Sustainable Environmental Technology: Sustainable environmental technology is an umbrella term that describes innovation that considers natural resources and fosters economic and social development. The goal of these technologies is to drastically reduce environmental and ecological risks and to create a sustainable product.
Phytoremediation: The use of plants and the associated microorganisms, along with proper soil amendments and agronomic techniques to either contain, remove or render toxic environmental contaminants harmless.
Landfill (Sanitary Landfill): An engineered structure consisting of bottom liners, leachate collection and removal systems, and final covers. Landfills are designed both to store and to treat wastes.

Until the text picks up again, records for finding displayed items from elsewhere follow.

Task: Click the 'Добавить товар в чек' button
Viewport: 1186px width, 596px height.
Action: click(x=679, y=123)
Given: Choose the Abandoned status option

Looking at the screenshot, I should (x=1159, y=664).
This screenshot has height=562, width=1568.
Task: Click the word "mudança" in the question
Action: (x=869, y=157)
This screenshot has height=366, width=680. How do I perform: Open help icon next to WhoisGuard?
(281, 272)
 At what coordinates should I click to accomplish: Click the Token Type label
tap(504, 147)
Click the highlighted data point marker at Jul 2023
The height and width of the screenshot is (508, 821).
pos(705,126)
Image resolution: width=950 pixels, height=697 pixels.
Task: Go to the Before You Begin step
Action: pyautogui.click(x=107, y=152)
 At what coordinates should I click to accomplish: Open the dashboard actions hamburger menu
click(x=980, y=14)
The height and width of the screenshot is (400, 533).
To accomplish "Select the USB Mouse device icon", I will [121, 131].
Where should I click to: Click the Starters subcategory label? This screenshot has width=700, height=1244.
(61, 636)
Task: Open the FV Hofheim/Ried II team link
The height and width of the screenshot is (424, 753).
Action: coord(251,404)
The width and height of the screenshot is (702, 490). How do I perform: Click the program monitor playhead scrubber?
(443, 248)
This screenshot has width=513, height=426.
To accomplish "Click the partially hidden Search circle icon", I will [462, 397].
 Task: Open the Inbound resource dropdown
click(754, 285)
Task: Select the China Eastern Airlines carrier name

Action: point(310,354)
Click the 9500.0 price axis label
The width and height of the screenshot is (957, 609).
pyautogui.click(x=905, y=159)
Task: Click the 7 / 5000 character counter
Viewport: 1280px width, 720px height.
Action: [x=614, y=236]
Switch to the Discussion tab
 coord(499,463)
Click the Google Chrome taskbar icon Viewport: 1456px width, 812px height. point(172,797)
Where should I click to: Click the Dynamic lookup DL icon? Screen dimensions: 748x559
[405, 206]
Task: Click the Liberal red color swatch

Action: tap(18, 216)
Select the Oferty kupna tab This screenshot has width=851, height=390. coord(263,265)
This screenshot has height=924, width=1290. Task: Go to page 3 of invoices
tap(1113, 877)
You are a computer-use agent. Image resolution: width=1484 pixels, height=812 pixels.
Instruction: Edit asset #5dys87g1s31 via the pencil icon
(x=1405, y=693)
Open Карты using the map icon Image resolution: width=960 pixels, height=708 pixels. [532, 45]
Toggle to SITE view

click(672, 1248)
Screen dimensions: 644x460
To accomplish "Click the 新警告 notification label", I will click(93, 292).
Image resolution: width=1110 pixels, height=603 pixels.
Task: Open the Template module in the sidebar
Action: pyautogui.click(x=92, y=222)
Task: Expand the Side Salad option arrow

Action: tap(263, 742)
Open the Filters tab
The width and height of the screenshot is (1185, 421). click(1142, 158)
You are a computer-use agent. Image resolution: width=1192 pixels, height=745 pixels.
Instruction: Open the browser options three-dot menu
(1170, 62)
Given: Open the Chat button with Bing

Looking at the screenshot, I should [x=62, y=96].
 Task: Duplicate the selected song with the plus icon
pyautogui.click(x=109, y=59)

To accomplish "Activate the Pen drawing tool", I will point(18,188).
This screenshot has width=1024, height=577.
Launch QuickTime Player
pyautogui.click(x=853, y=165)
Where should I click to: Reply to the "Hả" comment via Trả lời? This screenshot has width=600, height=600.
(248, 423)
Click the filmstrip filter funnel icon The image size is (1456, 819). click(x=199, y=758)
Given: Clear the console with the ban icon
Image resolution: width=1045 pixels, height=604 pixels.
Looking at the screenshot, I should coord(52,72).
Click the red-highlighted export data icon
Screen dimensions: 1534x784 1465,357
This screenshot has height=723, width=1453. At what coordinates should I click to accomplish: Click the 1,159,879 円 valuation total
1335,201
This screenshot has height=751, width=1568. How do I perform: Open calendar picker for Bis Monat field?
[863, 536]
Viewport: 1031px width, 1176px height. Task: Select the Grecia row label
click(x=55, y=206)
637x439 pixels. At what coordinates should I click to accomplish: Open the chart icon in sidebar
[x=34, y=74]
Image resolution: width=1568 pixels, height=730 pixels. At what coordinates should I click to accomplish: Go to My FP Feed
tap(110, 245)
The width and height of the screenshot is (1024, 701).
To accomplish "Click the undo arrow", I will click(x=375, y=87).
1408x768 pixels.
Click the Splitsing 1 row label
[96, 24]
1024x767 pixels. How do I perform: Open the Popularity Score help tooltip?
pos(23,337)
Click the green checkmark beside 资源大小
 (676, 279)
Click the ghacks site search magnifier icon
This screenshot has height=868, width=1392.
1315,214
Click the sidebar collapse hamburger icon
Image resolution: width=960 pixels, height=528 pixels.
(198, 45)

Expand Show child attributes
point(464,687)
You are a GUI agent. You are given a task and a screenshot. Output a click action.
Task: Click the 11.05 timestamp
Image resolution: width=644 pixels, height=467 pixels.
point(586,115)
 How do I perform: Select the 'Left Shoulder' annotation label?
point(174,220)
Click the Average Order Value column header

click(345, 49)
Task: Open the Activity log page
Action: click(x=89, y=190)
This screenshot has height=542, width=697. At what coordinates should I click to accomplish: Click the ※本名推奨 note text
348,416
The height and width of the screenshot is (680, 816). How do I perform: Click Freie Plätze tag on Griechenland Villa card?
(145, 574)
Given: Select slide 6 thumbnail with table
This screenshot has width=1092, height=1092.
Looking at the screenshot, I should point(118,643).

Dumpsite (Open Dumpsite): Open dumpsites are those where solid waste is deposited without planning and consideration for environmental and health standards and are illegal to establish or operate.
Landfill Gas: Gas produced by the anaerobic decomposition of solid wastes, and includes primarily methane and carbon dioxide, with lesser amounts of other gasses such as hydrogen, hydrogen sulphide, and numerous volatile organic compounds.
Municipal Solid Waste: Municipal solid wastes (MSW), trash or garbage, are heterogeneous mixture of residential, commercial, and industrial products (product packaging, grass clippings, furniture, clothing, bottles, food scraps, newspapers, appliances, paint, and batteries).
Environmental Impacts: Changes in the natural or built environment, resulting directly from an activity, that can have adverse effects on the air, land, water, fish, and wildlife or the inhabitants of the ecosystem.